START Excerpt
Linked by Thom Holwerda on Sat 28th Jul 2007 09:04 UTC
Linux "People who think SD was 'perfect' were simply ignoring reality," Linus Torvalds began in a succinct explanation as to why he chose the CFS scheduler written by Ingo Molnar instead of the SD scheduler written by Con Kolivas. He continued, "sadly, that seemed to include Con too, which was one of the main reasons that I never [entertained] the notion of merging SD for very long at all: Con ended up arguing against people who reported problems, rather than trying to work with them." He went on to stress the importance of working toward a solution that is good for everyone, "that was where the SD patches fell down. They didn't have a maintainer that I could trust to actually care about any other issues than his own." Update: OSNews user superstoned pointed us to the other side of the story.
Permalink for comment 258907
To read all comments associated with this story, please click here.
END Excerpt
▸ What is asked
1 - From the Linux scheduler item above, transcribe the part that begins with the words containing "Linked by Thom" and ends with "of the story.".
2 - According to the Linux scheduler item, which scheduler did Linus Torvalds choose, and who wrote it?
START Source material
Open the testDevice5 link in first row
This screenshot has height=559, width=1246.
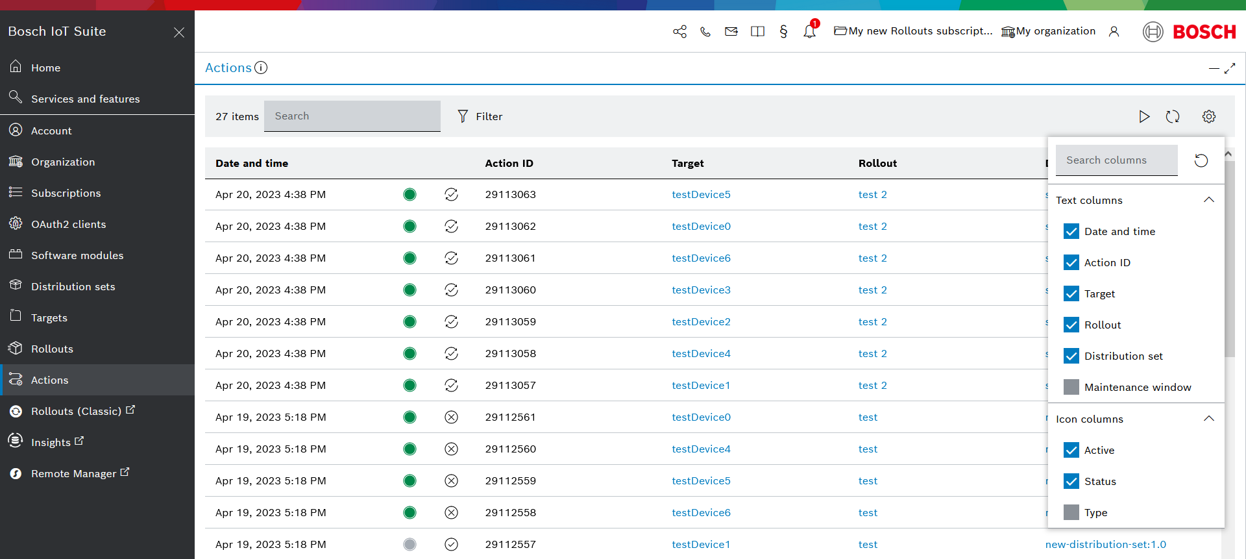pos(701,195)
END Source material
▸ The responses
1 -
Linked by Thom Holwerda on Sat 28th Jul 2007 09:04 UTC
Linux "People who think SD was 'perfect' were simply ignoring reality," Linus Torvalds began in a succinct explanation as to why he chose the CFS scheduler written by Ingo Molnar instead of the SD scheduler written by Con Kolivas. He continued, "sadly, that seemed to include Con too, which was one of the main reasons that I never [entertained] the notion of merging SD for very long at all: Con ended up arguing against people who reported problems, rather than trying to work with them." He went on to stress the importance of working toward a solution that is good for everyone, "that was where the SD patches fell down. They didn't have a maintainer that I could trust to actually care about any other issues than his own." Update: OSNews user superstoned pointed us to the other side of the story.

2 - He chose the CFS scheduler, written by Ingo Molnar.